3) How effective are treatments to prevent recidivism?

  • Treatment is increasingly common for sex offenders considered to be at high risk of reoffending, and it should reduce the recidivism rate.7
  • Hanson et al. (2002)8 have pointed out that the most effective treatments are associated with a 17% to 10% reduction in recidivism rates after a follow-up period of about five years.
  • A recent study9 comparing short-term recidivism rates for 413 perpetrators of sexual assault who had completed similar treatment programs (programs of roughly 200 hours for high-risk offenders and 100 hours for low-risk offenders) found that, overall, 12% of the perpetrators had reoffended within two to four years and that most of the offences were of a sexual nature.

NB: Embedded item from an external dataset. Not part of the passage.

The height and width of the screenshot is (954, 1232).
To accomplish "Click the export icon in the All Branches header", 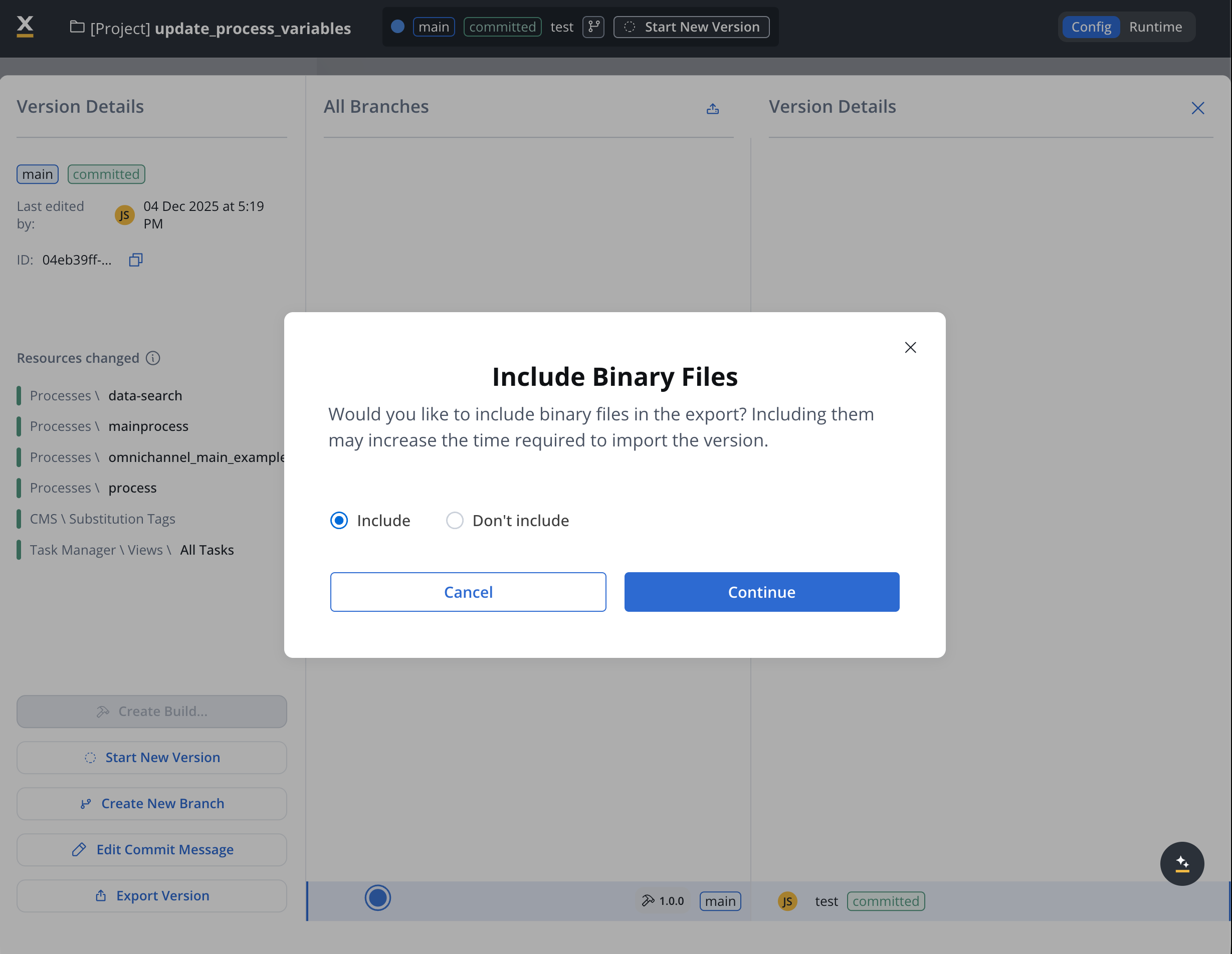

According to the researchers, perpetrators considered to be “treatment responders” reoffended in much smaller numbers than those who were considered to be “treatment non-responders” (9% compared to 15%).

4) Conclusion

  • A better understanding of recidivism risk factors improves the assessment of perpetrators of sexual assault with a view to determining legal supervision conditions (e.g. length of sentences, follow-up conditions) and appropriate treatment methods.
  • It is critical to strive to reduce risk factors in applying treatments. However, it should be noted that recent interventions have also focused on other “protective factors” specifically associated with non-recidivism.10 It should thus be possible to further refine recidivism risk assessments, better plan therapeutic interventions and improve the effectiveness of treatments.
  • In terms of broader prevention, efforts should be made to teach the family and friends of perpetrators of sexual assault the key factors that need to be monitored when an offender is serving a sentence in the community. This will enable them to be more vigilant and to report any increase in the risk of reoffending, to ask for help and to apply the protective measures they have been taught in order to prevent themselves or other people from becoming a victim of a new offence on the part of the offender.

Last update: November 2012

References

  1. Proulx, J. and Lussier, P. (2001). La prédiction de la récidive chez les agresseurs sexuels. Criminologie, 34: 9–30.
  2. Proulx, J., Tardif, M., Lamoureux, B. and Lussier, P. (2000). How does recidivism risk assessment predict survival? In D.R. Laws, S.M. Hudson and T. Ward, eds., Remaking Relapse Prevention with Sex Offenders: A sourcebook (pp. 466-484). Thousand Oaks: Sage Publications.
  3. Harris, A.J.R. and Hanson, R.K. (2004). Sex Offender Recidivism: A Simple Question (User Report 2004-03), Ottawa, Ontario: Public Safety and Emergency Preparedness Canada.
  4. Hanson, R.K. and Morton-Bourgon, K.E. (2007). The Accuracy of Recidivism Risk Assessments for Sexual Offenders: A Meta-Analysis (User Report, Cat. No.: PS4-36/2007E). Ottawa, Ontario: Public Safety and Emergency Preparedness Canada. ISBN No.: 978-0-662-45166-2
  5. Mann, R.E., Hanson, R.K. and Thornton, D. (2010). Assessing risk for sexual recidivism: Some proposals on the nature of psychologically meaningful risk factors. Sexual Abuse: A Journal of Research and Treatment, 22(2): 191–217.
  6. Hanson, R.K. and Morton-Bourgon, K.E. (2004). Predictors of Sexual Recidivism: An Updated Meta-Analysis. (User Report 2004-02). Ottawa, Ontario: Public Works and Government Services Canada.
  7. Hanson, R.K. and Harris, A. (2000). Where should we intervene? Dynamic predictors of sexual offense recidivism. Criminal Justice and Behavior, 27:6-35.
  8. Hanson, R.K., Gordon, A., Harris, A., Marques, J.K., Murphy, W., Quinsey, V. and Seto, M. (2002). The 2001 ATSA report on the effectiveness of treatment for sexual offenders. Sexual Abuse: A Journal of Research and Treatment, 14(2): 169-194.
  9. Beech, A.R., Mandeville-Norden, R. and Goodwill, A. (2012). Comparing recidivism rates of treatment responders/nonresponders in a sample of 413 child molesters who had completed community-based sex offender treatment in the United Kingdom, International Journal of Offender Therapy and Comparative Criminology, 56(1): 29–49.
  10. Vries Robbé, M. de, Vogel, V. de and Spa, E. de (2011). Protective factors for violence risk in forensic psychiatric patients. A retrospective validation study of the SAPROF. International Journal of Forensic Mental Health, 10(3): 178-186.